On this day in 1916, three British officers, including the famous Captain T.E. Lawrence (known as Lawrence of Arabia), attempt to engineer the escape of thousands of British troops under siege at the city of Kut-al-Amara in Mesopotamia through a secret negotiation with the Turkish command.
Since December 1915, British forces under the command of Sir Charles Townshend had been under siege from Turkish and German forces in Kut, on the Tigris River in the Basra province of Mesopotamia (modern-day Iraq). Four attempts to push the enemy troops back had resulted only in some 23,000 casualties—nearly twice the strength of the remaining regiment.
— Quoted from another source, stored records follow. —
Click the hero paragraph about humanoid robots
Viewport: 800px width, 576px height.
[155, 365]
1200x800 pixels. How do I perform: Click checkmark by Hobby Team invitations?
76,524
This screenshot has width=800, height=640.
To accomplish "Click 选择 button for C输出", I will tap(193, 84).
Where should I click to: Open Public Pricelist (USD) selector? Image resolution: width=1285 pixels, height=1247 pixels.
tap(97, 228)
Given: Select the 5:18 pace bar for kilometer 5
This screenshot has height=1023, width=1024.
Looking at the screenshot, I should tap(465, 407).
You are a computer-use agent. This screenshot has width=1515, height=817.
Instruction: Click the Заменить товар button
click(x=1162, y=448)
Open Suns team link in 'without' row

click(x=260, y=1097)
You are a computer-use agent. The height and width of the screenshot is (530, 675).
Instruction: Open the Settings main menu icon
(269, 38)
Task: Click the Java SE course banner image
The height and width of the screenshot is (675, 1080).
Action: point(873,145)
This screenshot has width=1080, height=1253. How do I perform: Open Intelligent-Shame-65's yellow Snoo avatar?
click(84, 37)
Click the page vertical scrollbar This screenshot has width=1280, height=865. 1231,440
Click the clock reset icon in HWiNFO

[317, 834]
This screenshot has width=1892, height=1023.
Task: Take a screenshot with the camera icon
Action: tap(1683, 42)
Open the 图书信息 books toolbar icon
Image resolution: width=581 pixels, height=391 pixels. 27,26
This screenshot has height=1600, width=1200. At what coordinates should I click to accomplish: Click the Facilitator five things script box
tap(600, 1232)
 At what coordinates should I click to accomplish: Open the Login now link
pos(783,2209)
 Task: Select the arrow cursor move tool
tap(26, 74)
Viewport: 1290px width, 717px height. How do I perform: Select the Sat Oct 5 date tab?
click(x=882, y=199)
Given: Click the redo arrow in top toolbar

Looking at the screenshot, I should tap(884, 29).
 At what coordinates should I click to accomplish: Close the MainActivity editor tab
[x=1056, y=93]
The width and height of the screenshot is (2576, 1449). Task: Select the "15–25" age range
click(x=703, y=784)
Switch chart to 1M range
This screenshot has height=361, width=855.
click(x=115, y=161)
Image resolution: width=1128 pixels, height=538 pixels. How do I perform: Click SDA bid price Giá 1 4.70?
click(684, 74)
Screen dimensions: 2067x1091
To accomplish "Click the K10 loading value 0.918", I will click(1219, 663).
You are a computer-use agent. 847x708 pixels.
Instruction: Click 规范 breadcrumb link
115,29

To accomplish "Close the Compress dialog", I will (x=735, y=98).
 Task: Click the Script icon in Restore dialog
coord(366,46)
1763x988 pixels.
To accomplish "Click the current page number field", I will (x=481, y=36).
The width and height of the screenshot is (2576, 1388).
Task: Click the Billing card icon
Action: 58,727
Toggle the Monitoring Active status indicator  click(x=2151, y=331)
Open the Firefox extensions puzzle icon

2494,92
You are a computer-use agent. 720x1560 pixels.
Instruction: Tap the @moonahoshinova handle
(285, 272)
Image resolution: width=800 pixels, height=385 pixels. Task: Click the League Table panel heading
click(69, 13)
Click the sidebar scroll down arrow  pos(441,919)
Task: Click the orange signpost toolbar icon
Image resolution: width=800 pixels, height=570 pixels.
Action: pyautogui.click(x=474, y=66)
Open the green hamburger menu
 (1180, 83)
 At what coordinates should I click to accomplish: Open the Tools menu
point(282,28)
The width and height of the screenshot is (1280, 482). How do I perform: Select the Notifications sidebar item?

Exhausted, undersupplied and plagued with illness, Townshend’s men were on the brink of surrender when the British regional command decided to try one last diplomatic maneuver.
Then working in military intelligence in Cairo, Egypt, the recently promoted Captain Thomas Edward Lawrence found office work dull, and thus was excited to be sent, along with two other officers, on a secret mission to negotiate the escape of Townshend and his troops with their Turkish counterparts. On April 27, they made their offer: if the Turks allowed the men in Kut to leave the city and rejoin Allied regional forces located to the south of Kut, they would be rewarded with £1 million in gold.
Turkish officers, confident of their imminent victory at Kut, refused the offer, and all Lawrence and his comrades were able to secure was the release of some of the wounded. Kut fell on April 29, as Townshend and his remaining 13,000 men were taken prisoner, in the largest single surrender of troops in British history to that point.
Lawrence’s well-written reports to British military command, both about Kut and Arab nationalism, won him high favor among his superiors. He was soon sent on another important mission, to help engineer an Arab revolt against the Turks led by Feisal Hussein.